This is a proof-of-concept of an advanced phishing attack.
FISHY was created 8 months ago.
This being a PoC, it doesn't take into consideration:
- Operating System
- User Agent (Browser)
- Dark Theme
Demo site - https://0x4meliorate.github.io/FISHY/
It works by creating a fake browser window and inserting a phishing page into the fake window.
In order for the attacker to set a valid domain and SSL certificate.
Deceiveing the victim into not being able to distinguish the difference.
The only way the victim could notice the attack, is if the victim tried to drag the phishing site window outside of their current browser.

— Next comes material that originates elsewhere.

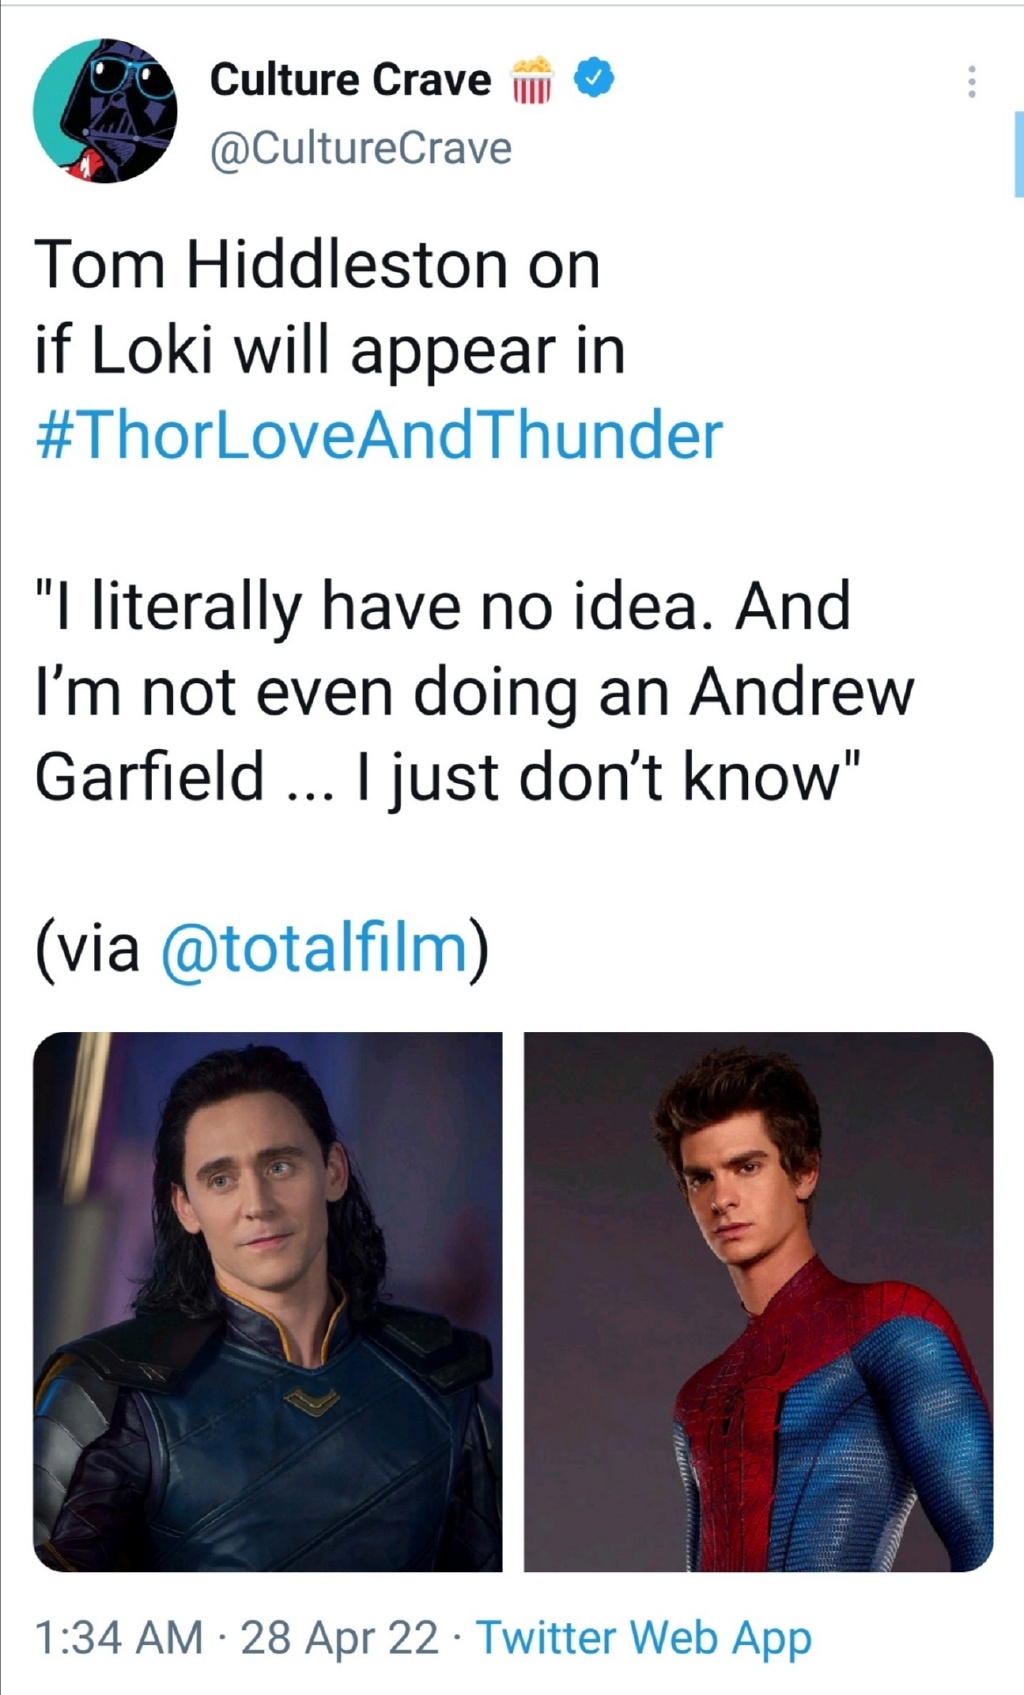The width and height of the screenshot is (1024, 1695).
Task: Click the Culture Crave display name
Action: coord(350,80)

You could further improve on this implementation and allow them to inspect the SSL certificate and input a valid certificate.
Be careful of what you think is a legitimate site!
Sometimes the human eye can never tell.
- Loading/busy cursor before appearing, giving the effect their computer is loading the browser. Using system resources.
- Browser can be closed using caption buttons.
- Can be used with a reverse proxy server in order to phish your victims (in order to bypass 2FA).
- Fix caption buttons (minimize alignment).
- Create the option to view the SSL certificate.
Warning: Only use this software according to your current legislation.
Misuse of this software can raise legal and ethical issues which I don't support nor can be held responsible for.